Grounding: does the 1:12 clip actually reveal the betrayal? - again, local.
Entailment: given those verified facts, does the “recontextualizes the debt” link actually follow? - pure text and logic, no video at all.
Completeness: did the answer miss another motive set up somewhere else in the film? - this one still needs to scan the whole thing.

Notice what happened: most of the grading collapsed into text-only logic checks - where a judge is very reliable - and short-span perceptual checks, where it’s far stronger than on long video. For all of those, the judge never has to take in the whole two hours. The long-video burden didn’t disappear, though - it got concentrated into that last check, which is where the real difficulty now lives.

And that difficulty is recall, not grounding. The localization and grounding checks only validate the evidence the model chose to cite - a model that points at the wrong scene can still pass every local check while having missed the real evidence. So the irreducible core is finding the evidence the answer should have used but didn’t, which means searching the whole video again. This is exactly where “agentic” differs from “checklist”: a checklist is static, but an agentic judge can retrieve spans on demand and actively hunt for that missed evidence - the same decompose-retrieve-aggregate loop the Part 1 agents use to answer, turned around to verify.

Two caveats, even so:

Every sub-judge needs its own calibration, and the errors compound up the tree - you’ve traded one shaky judgment for many.
If the judge runs on the same kind of model as the policy it grades, the two share a perceptual blind spot - the judge will quietly miss exactly the visual mistakes the model is most prone to.

So decomposing the evaluation narrows the blind spot to its hard core - whole-video recall, and the perception the judge shares with the model - but it doesn’t remove it.

Judge for training

So far I’ve treated the judge as a measuring instrument. But as I argued in the judge writeup, that’s the smaller half of its value - the more consequential use is at training time, and that’s where evaluation loops directly back into the design choices from Part 1.

Recall that Part 1 ended with trained agents: a model that decomposes a query, calls tools, and is optimized with RL or preference optimization.
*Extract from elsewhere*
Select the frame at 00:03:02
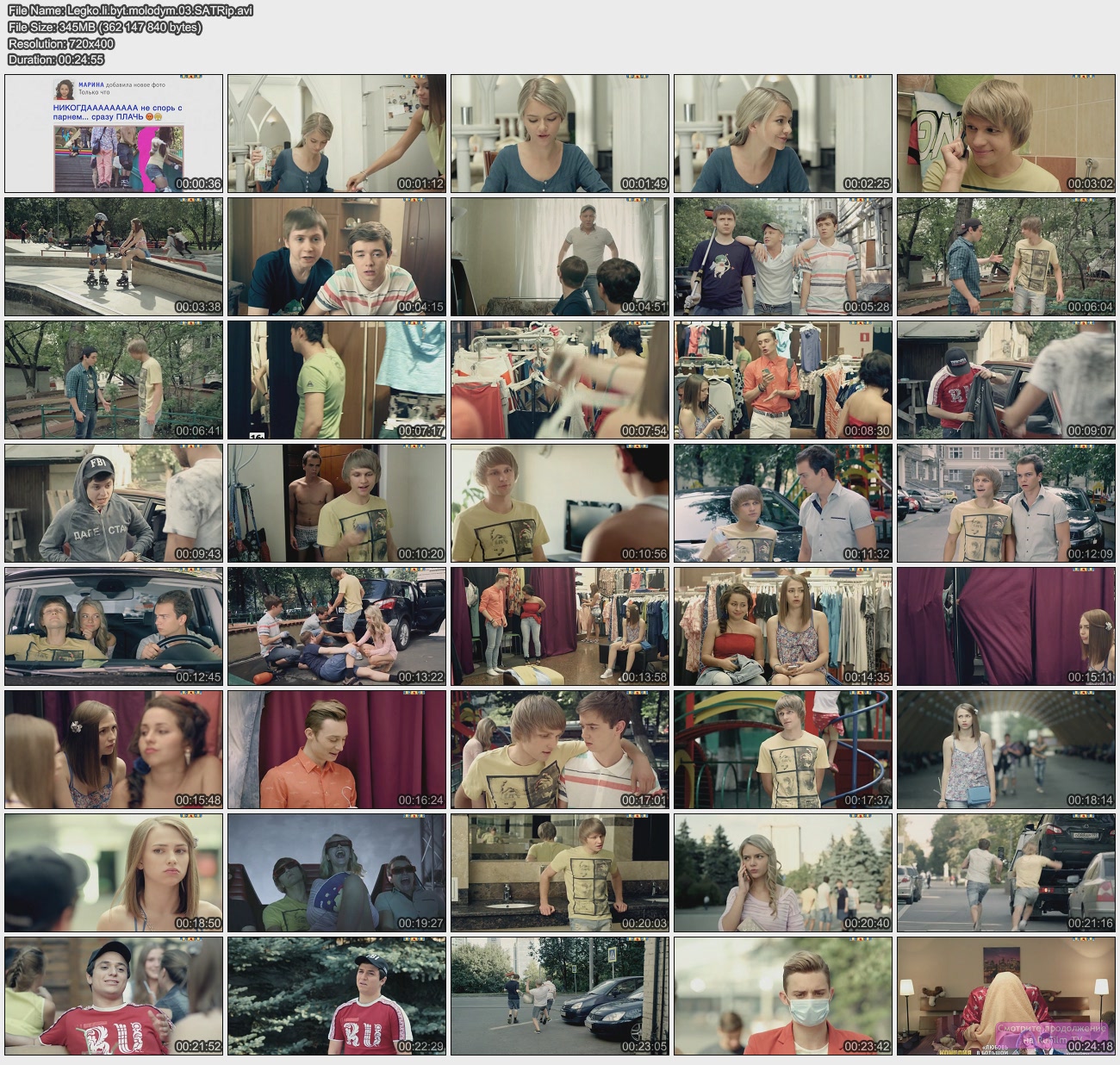 pyautogui.click(x=1005, y=134)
RL needs a reward, and for anything open-ended that reward is increasingly a judge.

This is where the agentic judge does something a final-answer judge can’t. A scalar “this answer is a 6” tells the model it was wrong but not where; per-step verdicts - localization fine, grounding fine, the step-2-to-3 link unsupported - tell it which step to fix. That’s the credit-assignment problem for multi-hop RL, and it’s exactly the kind of dense process reward the agentic methods in Part 1 are reaching for.

But the second caveat above turns into a real failure mode here. A process reward is only as honest as the judge behind it - and if that judge shares the policy’s perceptual blind spot, you’re rewarding the model for answers that look right to a grader that can’t see what’s wrong. The key unlock would be to de-correlate the judge’s perception gaps from the generator’s.

Closing of the trilogy

For current long-video benchmarks, length is no longer the bottleneck - we can already build two-hour benchmarks. The bottleneck is that the tasks we care about most - deep, whole-video, open-ended - and the only tool that could measure them at scale - a judge - are stuck in the same blind spot as articulated above.

That’s the connection I wanted to highlight across this trilogy:

Part 1 built increasingly sophisticated machinery for deep, long-context, open-ended problems.
The benchmarks surveyed in this post barely cover those.
And the judge that could fill the gap doesn't exist yet - the hard part is keeping it from being weakest in that very spot.

So perhaps the real frontier in long-form video understanding isn’t a longer benchmark or a bigger model - it’s an evaluation we can trust on the tasks we can’t yet measure. A well-calibrated, possibly multi-hop, genuinely multimodal judge is the most promising path I can see - but it’s far from solved.

Appendix: benchmark links

General long-video QA

Video-MME: Video-MME: The First-Ever Comprehensive Evaluation Benchmark of Multi-modal LLMs in Video Analysis (Fu et al. 2024)
LongVideoBench: LongVideoBench: A Benchmark for Long-context Interleaved Video-Language Understanding (Wu et al. 2024)
MLVU: MLVU: Benchmarking Multi-task Long Video Understanding (Zhou et al. 2025)
LVBench: LVBench: An Extreme Long Video Understanding Benchmark (Wang et al. 2025)
EgoSchema: EgoSchema: A Diagnostic Benchmark for Very Long-form Video Language Understanding (Mangalam et al. 2023)
MVBench: MVBench: A Comprehensive Multi-modal Video Understanding Benchmark (Li et al. 2024)

Movies / narrative

InfiniBench: InfiniBench: A Benchmark for Large Multi-Modal Models in Long-Form Movies and TV Shows (Ataallah et al. 2025)

Knowledge-intensive

Video-MMMU: Video-MMMU: Evaluating Knowledge Acquisition from Multi-Discipline Professional Videos (Hu et al. 2025)
MMVU: MMVU: Measuring Expert-level Multidiscipline Video Understanding (Zhao et al. 2025)
VideoKR-Eval: VideoKR: Towards Knowledge- and Reasoning-Intensive Video Understanding (Fu et al. 2026)

Spatial

VSI-Bench: Thinking in Space: How Multimodal Large Language Models See, Remember, and Recall Spaces (Yang et al. 2025)

Needle-in-a-haystack

VideoNIAH / VNBench: Needle in a Video Haystack: a Scalable Synthetic Evaluator For Video MLLMs (Zhao et al. 2024)

Instance-level grounding

V2P-Bench: V2P-Bench: Evaluating Video-Language Understanding with Visual Prompts for Better Human-model Interaction (Zhao et al. 2025)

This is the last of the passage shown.